Not authentication.
A decision.
Same surface — “user behavior.” Different problem, different signals, different output.
| Feature | D1 (US11101993B1) | Present invention |
|---|---|---|
| Core focus | Authentication & authorization | Dynamic restriction of payment options at checkout |
| Data type used | Biometric & behavior signals | Transactional metrics — POD %, rejections, returns, demographics |
| Stage of application | Before login / system access | At e-commerce checkout, in real time |
| Output | Access granted / denied | Restriction or allowance of POD and other payment options |
| Technical effect | Secure access | <2s decision latency, >95% fraud accuracy, 40% fewer POD failures |
Implemented on distributed servers, in-memory stream processing, and an event-driven API layer — not a software algorithm in the abstract.

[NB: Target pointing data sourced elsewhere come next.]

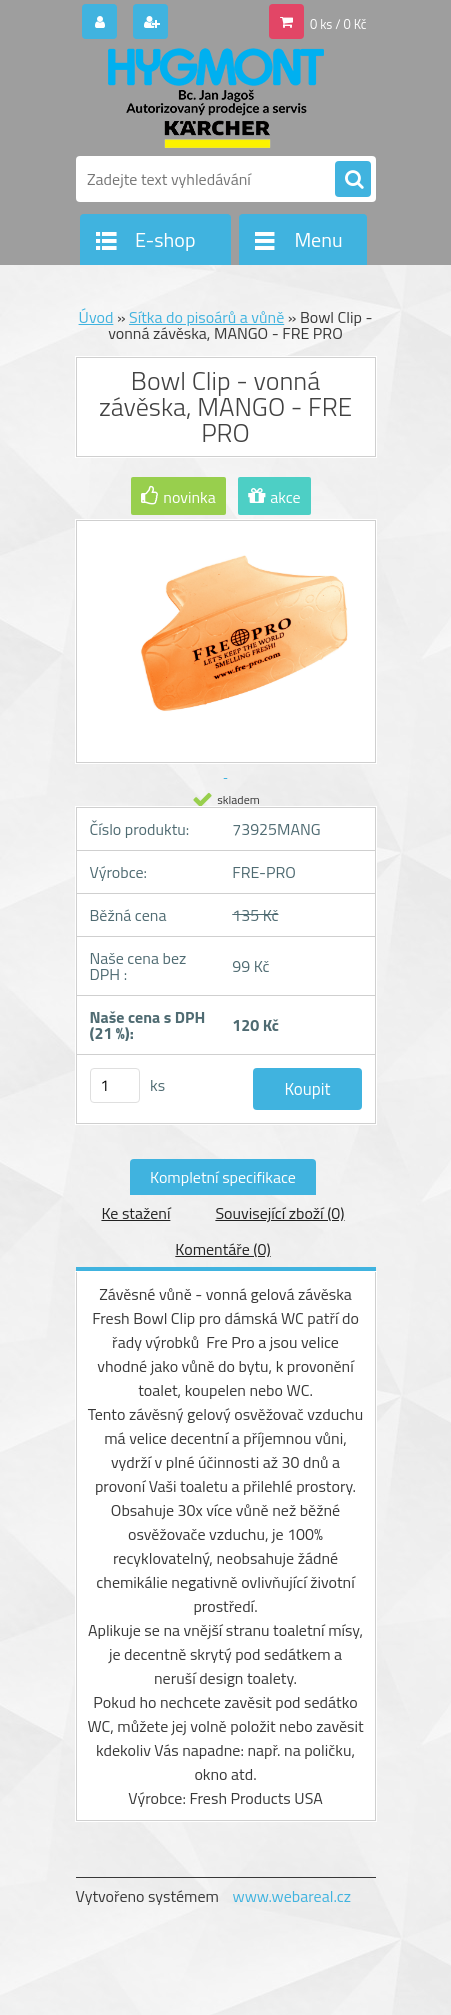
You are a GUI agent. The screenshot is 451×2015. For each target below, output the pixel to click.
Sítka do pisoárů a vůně (206, 317)
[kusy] (115, 1085)
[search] (353, 180)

A system for dynamically managing payment options within an e-commerce platform, comprising:
- 01
Data collection module gathering user interaction data from transaction databases, user accounts and external APIs — order details, payment methods, rejections, returns, demographics.
- 02
Integration module consolidating data into a centralized lakehouse for real-time access.
- 03
Preprocessing and feature-engineering module computing behavioral metrics including POD percentage and rejected/returned POD orders per user.
- 04
Predictive ML model trained on historical data to classify high-risk users, applying thresholds such as POD rejection > 30% in last 3 months.
- 05
Real-time decision engine on distributed in-memory servers, evaluating eligibility within < 2 s and dynamically restricting payment options based on risk metrics and ML predictions.
- 06
Application integration layer of APIs and microservices enabling secure, event-driven communication between backend engine and checkout frontend.
- 07
Monitoring and optimization tools — anomaly detection, decision-accuracy, fraud-rate, latency and satisfaction telemetry — with iterative refinement.